Biochem Biophys Res Commun. 2005 Feb 11;327(2):399-406. doi: 10.1016/j.bbrc.2004.12.034.
The cellular signaling molecules that underlie Japanese encephalitis virus (JEV)-induced inflammation and neurotoxicity are not well understood. We examined whether protein tyrosine kinase (PTK) inhibitors play roles in JEV replication and cytopathic effect in neuron/glia cultures. JEV infection caused significant neuronal injury. PTK inhibitors, genistein, herbimycin A, and PP2, attenuated JEV-induced neurotoxicity but failed to affect JEV replication. Infection of neuron/glia cultures with JEV produced elevated levels of tumor necrosis factor-alpha (TNF-alpha) and interleukin-1beta (IL-1beta). PTK inhibitors suppressed JEV-induced TNF-alpha and IL-1beta production at the transcriptional level. Neutralizing antibodies against TNF-alpha and IL-1beta partially suppressed JEV-induced neurotoxicity. JEV infection modulated tyrosine phosphorylation events within the course of infection. Currently, the nature of the affected phosphorylated proteins was not characterized. Our results suggest that PTKs, especially Src-related PTK, play roles in the production of TNF-alpha and IL-1beta during JEV infection and in the induction of neuronal death in neuron/glia cultures.

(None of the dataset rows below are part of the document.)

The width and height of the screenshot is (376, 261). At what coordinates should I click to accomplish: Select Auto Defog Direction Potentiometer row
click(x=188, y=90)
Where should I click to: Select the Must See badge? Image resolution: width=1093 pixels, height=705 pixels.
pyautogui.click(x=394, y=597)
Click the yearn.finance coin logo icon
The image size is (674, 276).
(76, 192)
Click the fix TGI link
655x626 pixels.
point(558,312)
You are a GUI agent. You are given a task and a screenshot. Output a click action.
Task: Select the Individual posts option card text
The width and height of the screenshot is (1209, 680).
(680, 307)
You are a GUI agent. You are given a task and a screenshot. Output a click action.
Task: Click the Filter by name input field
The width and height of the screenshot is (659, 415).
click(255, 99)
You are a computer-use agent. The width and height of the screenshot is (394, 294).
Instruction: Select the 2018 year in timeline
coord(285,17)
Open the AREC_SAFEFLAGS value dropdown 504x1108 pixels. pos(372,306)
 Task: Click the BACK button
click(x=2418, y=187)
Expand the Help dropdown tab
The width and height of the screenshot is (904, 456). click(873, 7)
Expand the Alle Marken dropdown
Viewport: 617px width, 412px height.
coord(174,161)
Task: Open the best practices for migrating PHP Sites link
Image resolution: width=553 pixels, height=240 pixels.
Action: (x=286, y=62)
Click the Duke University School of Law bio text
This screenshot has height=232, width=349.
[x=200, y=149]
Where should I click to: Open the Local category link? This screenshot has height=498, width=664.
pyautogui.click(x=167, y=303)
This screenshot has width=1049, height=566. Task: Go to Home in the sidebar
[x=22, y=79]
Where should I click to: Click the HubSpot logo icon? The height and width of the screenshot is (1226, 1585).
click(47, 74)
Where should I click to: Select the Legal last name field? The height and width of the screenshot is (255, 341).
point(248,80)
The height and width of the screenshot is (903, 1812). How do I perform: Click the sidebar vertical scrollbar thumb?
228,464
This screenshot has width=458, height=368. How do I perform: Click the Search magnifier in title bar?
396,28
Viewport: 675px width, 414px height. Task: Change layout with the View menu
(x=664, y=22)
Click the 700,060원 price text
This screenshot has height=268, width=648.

目前,对于日本脑炎病毒(JEV)诱导炎症和神经毒性的细胞信号分子还了解甚少。我们研究了蛋白酪氨酸激酶(PTK)抑制剂在神经元/神经胶质细胞培养物中对JEV复制及细胞病变效应的作用。JEV感染导致显著的神经元损伤。PTK抑制剂染料木黄酮、除莠霉素A和PP2可减轻JEV诱导的神经毒性,但未能影响JEV复制。用JEV感染神经元/神经胶质细胞培养物可使肿瘤坏死因子-α(TNF-α)和白细胞介素-1β(IL-1β)水平升高。PTK抑制剂在转录水平抑制JEV诱导的TNF-α和IL-1β产生。抗TNF-α和IL-1β的中和抗体部分抑制JEV诱导的神经毒性。JEV感染在感染过程中调节酪氨酸磷酸化事件。目前,受影响的磷酸化蛋白的性质尚未明确。我们的结果表明,PTK,尤其是与Src相关的PTK,在JEV感染期间TNF-α和IL-1β的产生以及神经元/神经胶质细胞培养物中神经元死亡的诱导过程中发挥作用。